“We will go straight to Mrs. Miles,” said Sylvia.

Betty had told them with great glee—ah, how merry Betty was in those days!—how she had first reached the farm, of her delightful time with Dan and Beersheba, of her dinner, of her drive back. Had not they themselves also visited Stoke Farm? What a delightful, what a glorious, time they had had there! That indeed was a time of joy. Now was a time of fearful trouble. But they felt, poor little things! though they could not possibly confide either in kind Martha West or in any of their school-friends, that they might confide in Mrs. Miles.

Accordingly they managed to vault over the iron railings, get on to the roadside, and in course of time to reach Stoke Farm. The dogs rushed out to meet them. But Dan and Beersheba were sagacious beasts. They hated frivolity, they hated unfeeling people, but they respected great sorrow; and when Hetty said with a burst of tears, “Oh, Dan, Dan, darling Dan, Betty, your Betty and ours, is so dreadfully ill!” Dan fawned upon the little girl, licked her hands, and looked into her face with all the pathos in the world in his brown doggy eyes. Beersheba, of course, followed his brother’s example. So the poor little twins, accompanied by the dogs, entered Mrs. Miles’s kitchen.

Mrs. Miles sprang up with a cry of rapture and surprise at the sight of them. “Why, my dears! my dears!” she said. “And wherever is the elder of you? Where do she be? Oh, then it’s me is right glad to see you both!”

“We want to talk to you, Mrs. Miles,” said Sylvia.

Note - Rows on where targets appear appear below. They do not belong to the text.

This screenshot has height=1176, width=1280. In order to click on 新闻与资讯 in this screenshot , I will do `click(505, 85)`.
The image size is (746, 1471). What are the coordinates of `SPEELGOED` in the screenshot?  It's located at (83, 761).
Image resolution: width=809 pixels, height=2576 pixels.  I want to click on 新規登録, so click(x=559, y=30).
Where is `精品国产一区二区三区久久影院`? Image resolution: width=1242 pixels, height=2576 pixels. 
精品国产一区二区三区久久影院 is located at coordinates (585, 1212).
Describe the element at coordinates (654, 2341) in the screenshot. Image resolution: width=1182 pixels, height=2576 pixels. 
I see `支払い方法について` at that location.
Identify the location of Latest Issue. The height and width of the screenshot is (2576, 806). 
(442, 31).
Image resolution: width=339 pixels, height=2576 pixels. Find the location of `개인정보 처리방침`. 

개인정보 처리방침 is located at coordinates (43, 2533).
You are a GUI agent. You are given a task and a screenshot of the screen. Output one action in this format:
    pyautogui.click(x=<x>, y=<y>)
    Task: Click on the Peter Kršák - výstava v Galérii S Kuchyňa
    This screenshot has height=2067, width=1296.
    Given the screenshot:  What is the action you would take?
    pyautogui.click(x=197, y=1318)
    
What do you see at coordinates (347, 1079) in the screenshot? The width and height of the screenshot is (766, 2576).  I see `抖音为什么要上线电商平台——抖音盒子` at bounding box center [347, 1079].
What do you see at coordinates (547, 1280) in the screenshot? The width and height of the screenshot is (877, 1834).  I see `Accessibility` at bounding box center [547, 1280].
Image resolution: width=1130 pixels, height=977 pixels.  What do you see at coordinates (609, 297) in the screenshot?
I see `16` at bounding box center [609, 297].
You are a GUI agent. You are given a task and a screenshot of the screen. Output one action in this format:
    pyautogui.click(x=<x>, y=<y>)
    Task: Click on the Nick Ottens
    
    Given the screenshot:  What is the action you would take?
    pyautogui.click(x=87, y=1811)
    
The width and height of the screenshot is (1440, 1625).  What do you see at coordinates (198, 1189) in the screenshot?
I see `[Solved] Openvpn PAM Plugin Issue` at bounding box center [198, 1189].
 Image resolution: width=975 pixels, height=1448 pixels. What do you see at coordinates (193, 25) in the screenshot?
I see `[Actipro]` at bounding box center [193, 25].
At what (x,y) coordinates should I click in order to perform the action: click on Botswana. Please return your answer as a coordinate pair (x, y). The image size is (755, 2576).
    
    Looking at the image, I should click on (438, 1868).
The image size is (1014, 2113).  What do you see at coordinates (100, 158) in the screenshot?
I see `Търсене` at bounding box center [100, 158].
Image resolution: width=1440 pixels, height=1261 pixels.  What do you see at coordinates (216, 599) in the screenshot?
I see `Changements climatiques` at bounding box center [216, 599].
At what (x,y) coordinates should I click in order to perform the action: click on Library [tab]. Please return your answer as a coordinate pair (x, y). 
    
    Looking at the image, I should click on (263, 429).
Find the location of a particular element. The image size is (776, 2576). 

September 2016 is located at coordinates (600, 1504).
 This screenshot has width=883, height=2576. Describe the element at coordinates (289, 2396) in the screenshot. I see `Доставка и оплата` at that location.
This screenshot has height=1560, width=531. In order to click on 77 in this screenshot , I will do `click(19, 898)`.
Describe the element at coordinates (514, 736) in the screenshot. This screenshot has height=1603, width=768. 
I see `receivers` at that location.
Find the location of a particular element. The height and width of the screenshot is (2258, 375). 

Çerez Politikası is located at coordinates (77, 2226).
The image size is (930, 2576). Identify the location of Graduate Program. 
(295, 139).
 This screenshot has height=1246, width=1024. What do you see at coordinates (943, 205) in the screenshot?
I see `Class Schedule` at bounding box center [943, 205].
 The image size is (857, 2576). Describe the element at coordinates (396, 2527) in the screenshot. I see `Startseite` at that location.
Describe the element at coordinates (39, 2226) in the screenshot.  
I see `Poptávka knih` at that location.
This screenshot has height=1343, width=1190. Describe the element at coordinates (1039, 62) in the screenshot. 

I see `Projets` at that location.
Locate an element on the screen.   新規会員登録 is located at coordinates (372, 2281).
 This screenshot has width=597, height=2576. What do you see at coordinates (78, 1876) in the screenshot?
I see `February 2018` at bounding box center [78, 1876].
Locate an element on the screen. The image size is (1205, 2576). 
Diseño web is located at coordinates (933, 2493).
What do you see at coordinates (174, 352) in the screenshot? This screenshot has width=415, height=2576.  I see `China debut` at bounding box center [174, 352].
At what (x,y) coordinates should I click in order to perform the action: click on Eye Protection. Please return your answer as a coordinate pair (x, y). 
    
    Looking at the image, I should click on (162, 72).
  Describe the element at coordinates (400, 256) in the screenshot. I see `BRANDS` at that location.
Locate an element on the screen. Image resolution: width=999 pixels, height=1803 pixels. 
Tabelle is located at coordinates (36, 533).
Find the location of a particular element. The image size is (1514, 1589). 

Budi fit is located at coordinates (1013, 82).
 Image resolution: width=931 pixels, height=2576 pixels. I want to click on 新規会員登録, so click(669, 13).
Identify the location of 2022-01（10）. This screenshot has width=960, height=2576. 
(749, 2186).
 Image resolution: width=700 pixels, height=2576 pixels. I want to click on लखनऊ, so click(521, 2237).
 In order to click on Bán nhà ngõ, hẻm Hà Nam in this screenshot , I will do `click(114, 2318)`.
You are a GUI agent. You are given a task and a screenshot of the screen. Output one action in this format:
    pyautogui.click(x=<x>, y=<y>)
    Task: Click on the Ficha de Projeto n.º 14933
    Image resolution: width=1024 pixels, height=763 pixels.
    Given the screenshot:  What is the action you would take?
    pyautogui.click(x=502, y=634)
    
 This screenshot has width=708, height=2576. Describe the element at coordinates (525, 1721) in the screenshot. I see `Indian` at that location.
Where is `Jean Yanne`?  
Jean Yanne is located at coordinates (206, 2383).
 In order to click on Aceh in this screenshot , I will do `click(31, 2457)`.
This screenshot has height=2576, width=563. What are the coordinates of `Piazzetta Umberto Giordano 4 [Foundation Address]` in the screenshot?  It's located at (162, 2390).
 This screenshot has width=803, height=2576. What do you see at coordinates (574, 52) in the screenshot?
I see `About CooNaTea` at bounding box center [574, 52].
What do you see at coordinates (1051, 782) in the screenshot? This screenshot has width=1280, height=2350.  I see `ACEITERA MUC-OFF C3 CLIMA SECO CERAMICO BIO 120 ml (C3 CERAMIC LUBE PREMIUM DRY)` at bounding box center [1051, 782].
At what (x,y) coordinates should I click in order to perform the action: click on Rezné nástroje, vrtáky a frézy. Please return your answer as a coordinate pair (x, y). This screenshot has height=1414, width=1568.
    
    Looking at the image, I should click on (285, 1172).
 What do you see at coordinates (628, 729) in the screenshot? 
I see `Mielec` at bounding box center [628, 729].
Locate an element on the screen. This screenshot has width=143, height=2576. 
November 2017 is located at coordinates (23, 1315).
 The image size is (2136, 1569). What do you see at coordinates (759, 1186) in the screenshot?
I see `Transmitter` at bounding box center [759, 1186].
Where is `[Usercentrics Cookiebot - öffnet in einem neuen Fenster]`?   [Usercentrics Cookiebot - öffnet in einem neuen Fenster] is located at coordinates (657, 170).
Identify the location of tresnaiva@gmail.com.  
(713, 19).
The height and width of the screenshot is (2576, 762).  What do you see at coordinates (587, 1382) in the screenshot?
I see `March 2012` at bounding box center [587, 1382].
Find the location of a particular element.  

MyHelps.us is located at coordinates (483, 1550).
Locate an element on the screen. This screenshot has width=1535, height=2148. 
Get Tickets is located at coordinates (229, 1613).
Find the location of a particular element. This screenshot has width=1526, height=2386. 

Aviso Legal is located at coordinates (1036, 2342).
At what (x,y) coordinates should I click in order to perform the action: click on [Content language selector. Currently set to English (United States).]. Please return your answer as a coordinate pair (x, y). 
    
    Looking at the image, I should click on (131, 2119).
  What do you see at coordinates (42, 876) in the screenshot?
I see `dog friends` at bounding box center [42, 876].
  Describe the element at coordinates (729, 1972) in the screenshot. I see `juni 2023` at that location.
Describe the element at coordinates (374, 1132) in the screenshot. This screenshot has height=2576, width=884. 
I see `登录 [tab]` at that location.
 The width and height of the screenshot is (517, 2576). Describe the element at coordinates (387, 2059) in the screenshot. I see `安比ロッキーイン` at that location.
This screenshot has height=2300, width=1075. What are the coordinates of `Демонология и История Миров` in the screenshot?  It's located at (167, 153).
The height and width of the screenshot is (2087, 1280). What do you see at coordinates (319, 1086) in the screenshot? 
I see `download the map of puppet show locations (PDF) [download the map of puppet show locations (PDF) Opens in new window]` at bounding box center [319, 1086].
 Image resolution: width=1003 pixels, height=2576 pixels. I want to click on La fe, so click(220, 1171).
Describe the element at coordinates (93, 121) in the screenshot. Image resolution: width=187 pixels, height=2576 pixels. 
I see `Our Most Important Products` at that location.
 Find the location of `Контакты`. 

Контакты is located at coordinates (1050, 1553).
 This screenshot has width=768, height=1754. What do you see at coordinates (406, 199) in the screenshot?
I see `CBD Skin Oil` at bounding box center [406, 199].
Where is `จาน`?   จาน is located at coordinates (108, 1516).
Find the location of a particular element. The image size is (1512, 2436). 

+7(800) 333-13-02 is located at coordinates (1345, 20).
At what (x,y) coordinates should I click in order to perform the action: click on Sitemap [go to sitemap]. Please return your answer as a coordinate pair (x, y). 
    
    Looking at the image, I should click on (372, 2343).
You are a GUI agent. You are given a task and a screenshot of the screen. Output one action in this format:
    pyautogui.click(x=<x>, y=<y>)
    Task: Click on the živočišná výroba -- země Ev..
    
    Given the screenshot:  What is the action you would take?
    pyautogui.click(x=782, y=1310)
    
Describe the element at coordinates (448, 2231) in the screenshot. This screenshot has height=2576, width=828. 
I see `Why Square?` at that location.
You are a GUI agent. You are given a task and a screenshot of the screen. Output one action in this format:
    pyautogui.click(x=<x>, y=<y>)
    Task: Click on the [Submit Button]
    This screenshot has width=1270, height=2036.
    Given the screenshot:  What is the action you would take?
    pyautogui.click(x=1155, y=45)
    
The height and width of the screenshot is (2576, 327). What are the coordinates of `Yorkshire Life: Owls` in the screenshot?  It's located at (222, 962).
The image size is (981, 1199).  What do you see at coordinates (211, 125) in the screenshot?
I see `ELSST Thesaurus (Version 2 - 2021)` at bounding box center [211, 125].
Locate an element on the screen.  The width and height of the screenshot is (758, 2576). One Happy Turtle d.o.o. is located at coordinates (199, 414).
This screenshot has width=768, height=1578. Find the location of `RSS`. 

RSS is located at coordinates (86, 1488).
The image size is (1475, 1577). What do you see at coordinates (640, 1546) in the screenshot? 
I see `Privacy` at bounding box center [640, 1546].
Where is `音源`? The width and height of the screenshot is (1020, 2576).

“And we want to kiss you, Mrs. Miles,” said Hester.

Then they flung themselves upon her and burst into floods of most bitter weeping.

Mrs. Miles had not brought up a large family of children for nothing. She was accustomed to childish griefs. She knew how violent, how tempestuous, such griefs might be, and yet how quickly the storms would pass, the sunshine come, and how smiles would replace tears. She treated the twins, therefore, now, just as though they were her own children. She allowed them to cry on her breast, and murmured, “Dear, dear! Poor lambs! poor lambs! Now, this is dreadful bad, to be sure! But don’t you mind how many tears you shed when you’ve got Mrs. Miles close to you. Cry on, pretties, cry on, and God comfort you!”

So the children, who felt so lonely and desolate, did cry until they could cry no longer. Then Mrs. Miles immediately did the sort of thing she invariably found effectual in the case of her own children. She put the exhausted girls into a comfortable chair each by the fire, and brought them some hot milk and a slice of seed-cake, and told them they must sip the milk and eat the cake before they said any more.